周りの人は肌がきれいなのに、自分ばかり顔や腕が真っ赤ですから、気にしないようにする事自体に無理があるものです。
あまり関係の無い人からジロジロと見られてしまうのは仕方ないにしろ、親密な関係を持つ友達からいろいろと言われ、ジロジロ見られてしまったのでは、
患者本人も気が休まるどころではなく、参ってしまうでしょう。
このような事があると、患者本人が親しい友達でさえ心を閉ざしてしまう事になりますし、いずれは関係を絶ってしまう事もあるのです。
もし、アトピーで悩む友達がいたのなら、その事で本人にあまり触れないようにしてあげて下さい。
その時その時のアトピーの状態により、友達にもあまり会いたくないような悪い状態の時もあります。
そのような悪い状態の時に、プライベートでも会えない事が続くと、友達側も疑う事があるでしょう。
けれど、患者本人としては、友達そのものが嫌で会いたくないのではありません。
私自身もそうでしたが、自分のアトピーの状態が悪い時は、あまり友達にも見せたくないし、あまり外にも出かけたくないものなのです。

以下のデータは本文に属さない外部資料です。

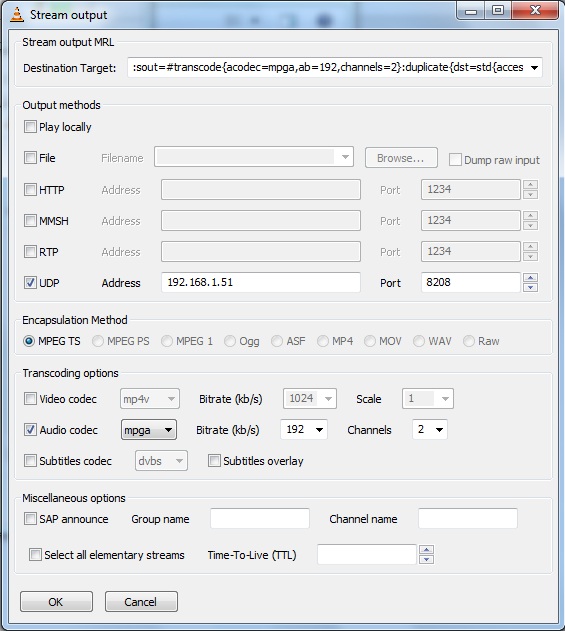The width and height of the screenshot is (565, 633).
Task: Enable the Play locally checkbox
Action: pos(30,127)
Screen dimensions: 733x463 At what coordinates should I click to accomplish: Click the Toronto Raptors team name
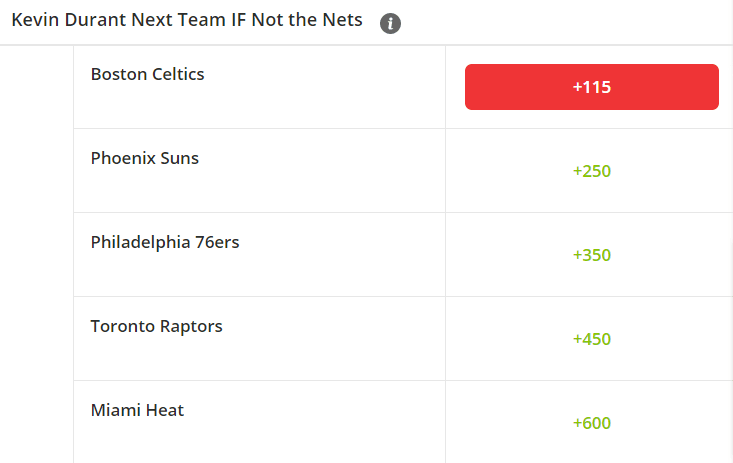point(156,326)
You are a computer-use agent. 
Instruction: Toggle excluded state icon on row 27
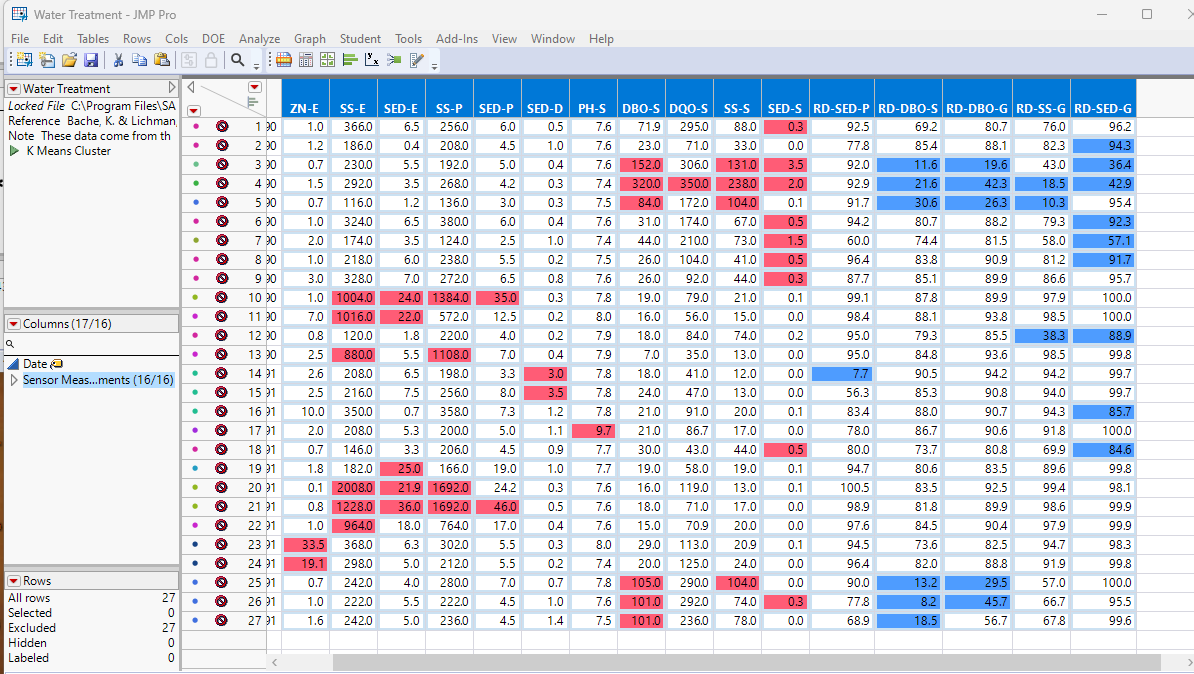click(x=222, y=620)
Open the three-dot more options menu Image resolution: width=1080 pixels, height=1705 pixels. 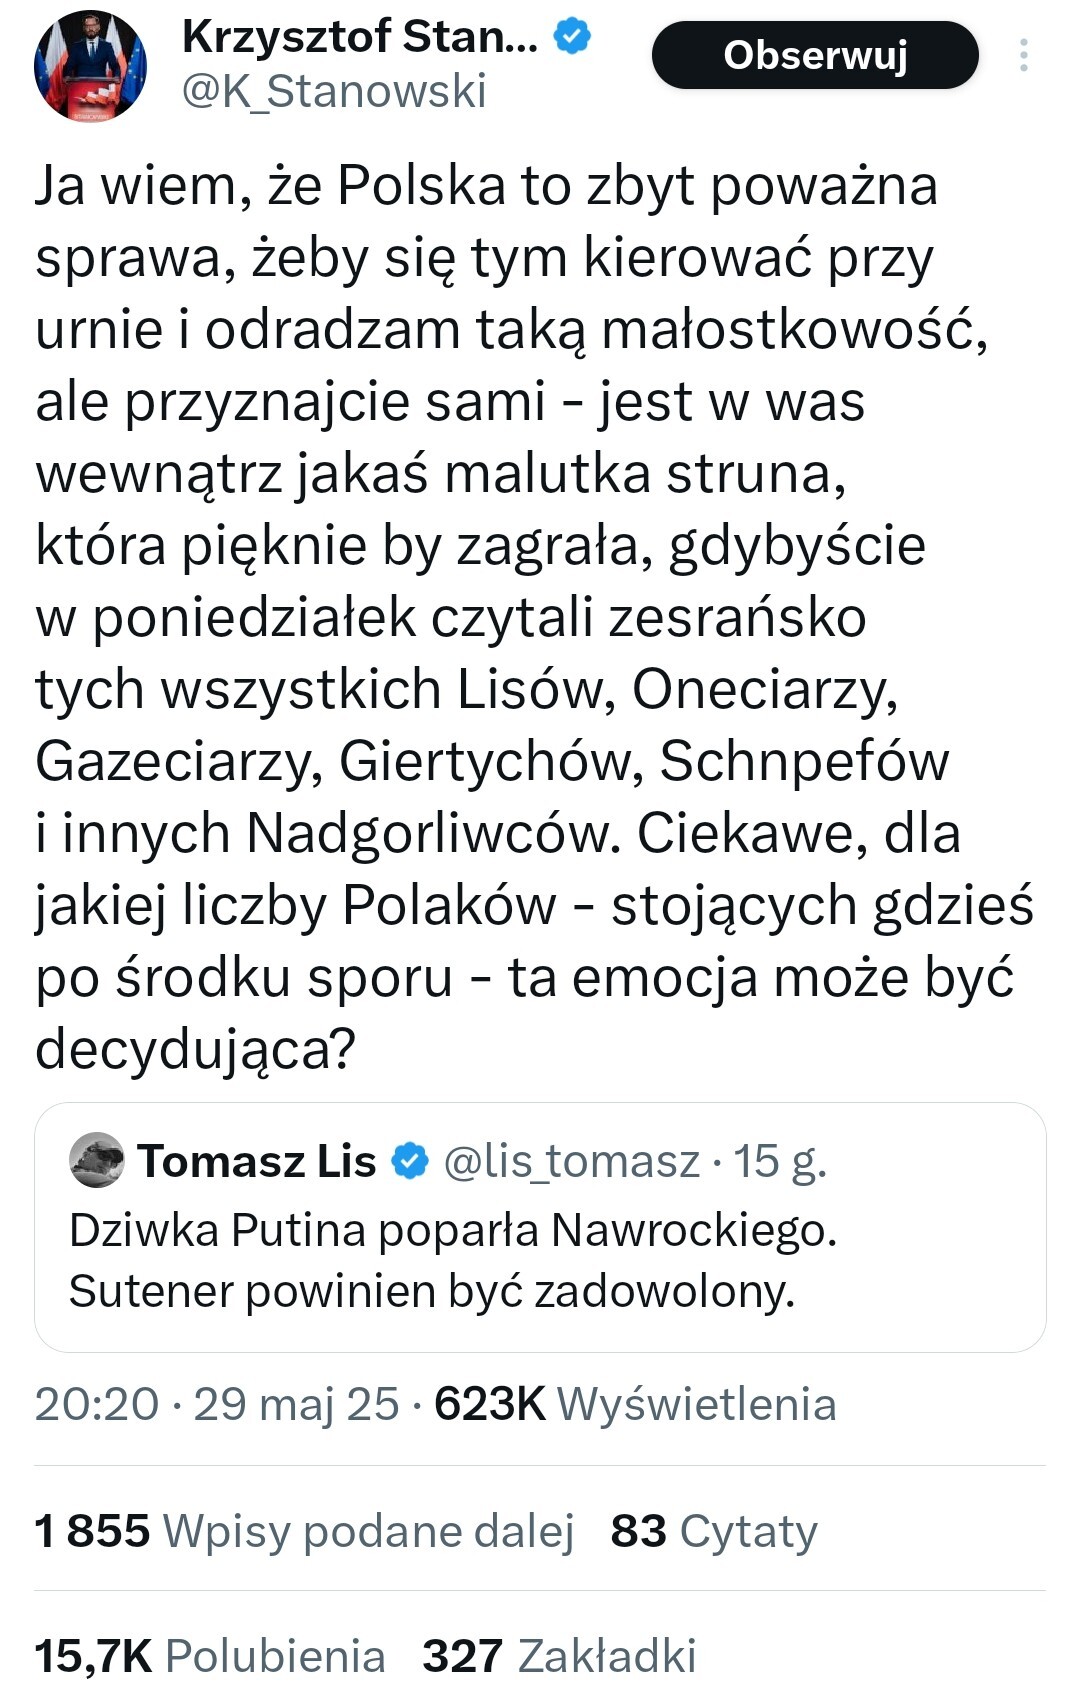[1023, 55]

しかし、急に関係が断たれるような事になると、さすがに親しい友達も疑いをかけてしまう事になるでしょう。
その為にも、ここはやはり親しい友達だけでもいいから事情を話し、分かってもらう事が大切になります。
本当に思いやりのある良い友達なら、きっと分かってくれる事でしょう。
何を言われるのか、どのように思われるのかといった不安は捨て、本当の友達だけでも正直に事情を話し、向き合う必要があるのではないでしょうか。
また、友達側としても、これについて理解してあげられるか、しばらく会えないような事が続いても、友達としていられるのかで、
本当の友達としての真価が問われるのかもしれません。